Former head of Audi to confess in 'dieselgate' fraud trial
Former Audi boss Rupert Stadler will issue a confession in the trial over falsified emissions values in the company's diesel cars, his lawyer has said.
Rupert Stadler, the former head of German car manufacturer Audi, has said he will plead guilty in his trial over falsified emissions test results for the company's diesel cars — commonly referred to as the "dieselgate" scandal — his lawyers announced on Wednesday.
Stadler agreed to a deal put forward by in the district court in Munich that calls for a suspended sentence and a €1.1 million ($1.21 million) fine.
Why is Stadler on trial?
Stadler had maintained his innocence for the two-and-a-half years since the trial started.
He became the first top executive to stand trial in the scandal that hit Volkswagen, Audi's parent company, and other subsidiaries.

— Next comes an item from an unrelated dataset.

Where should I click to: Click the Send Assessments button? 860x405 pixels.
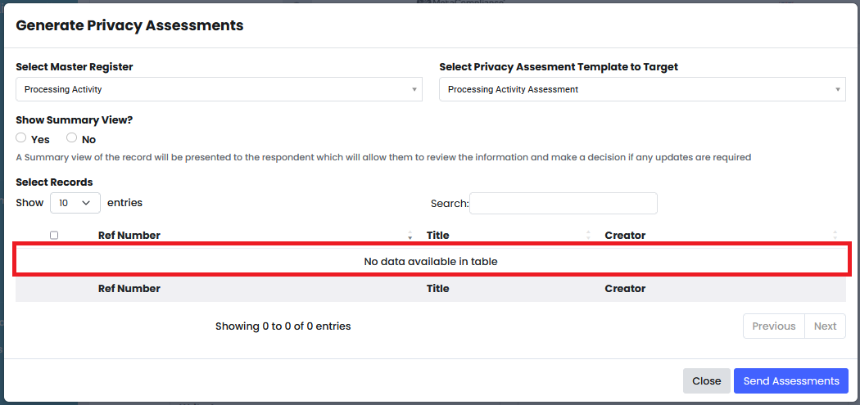click(x=791, y=381)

German car giant Volkswagen — whose subsidiaries include Porsche, Audi, Skoda and Seat — admitted in September 2015 that it had installed software to rig emissions in 11 million diesel vehicles worldwide, making them appear less polluting in test environments than they really were on the road.

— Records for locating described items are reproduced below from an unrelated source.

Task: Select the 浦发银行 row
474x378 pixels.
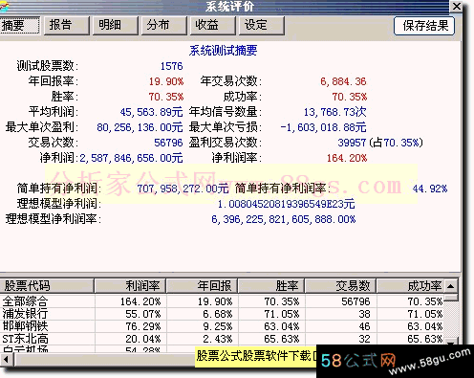Action: pyautogui.click(x=222, y=314)
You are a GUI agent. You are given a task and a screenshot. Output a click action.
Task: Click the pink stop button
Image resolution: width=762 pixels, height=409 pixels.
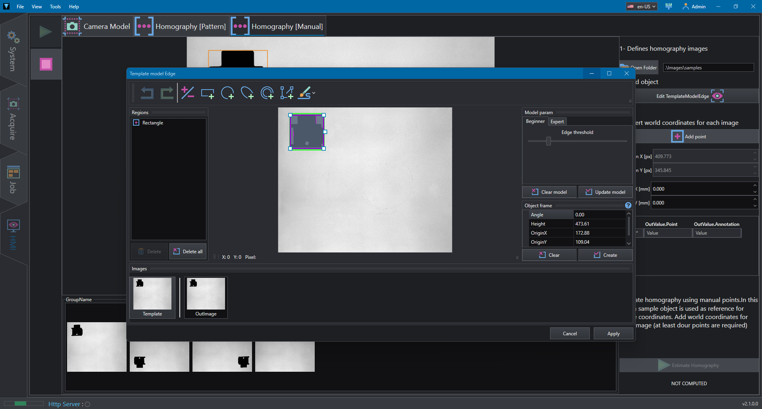pos(46,64)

Stadler has been accused of continuing to sell cars with the manipulation software after finding out about it, but another Audi and Porsche manager, Wolfgang Hatz, who is being tried alongside Stadler and two other Audi engineers, has been charged with the responsibility for actually installing the software.
The prosecution has rejected the option of agreeing to a suspended sentence for Hatz who is still facing the possibility of being locked up.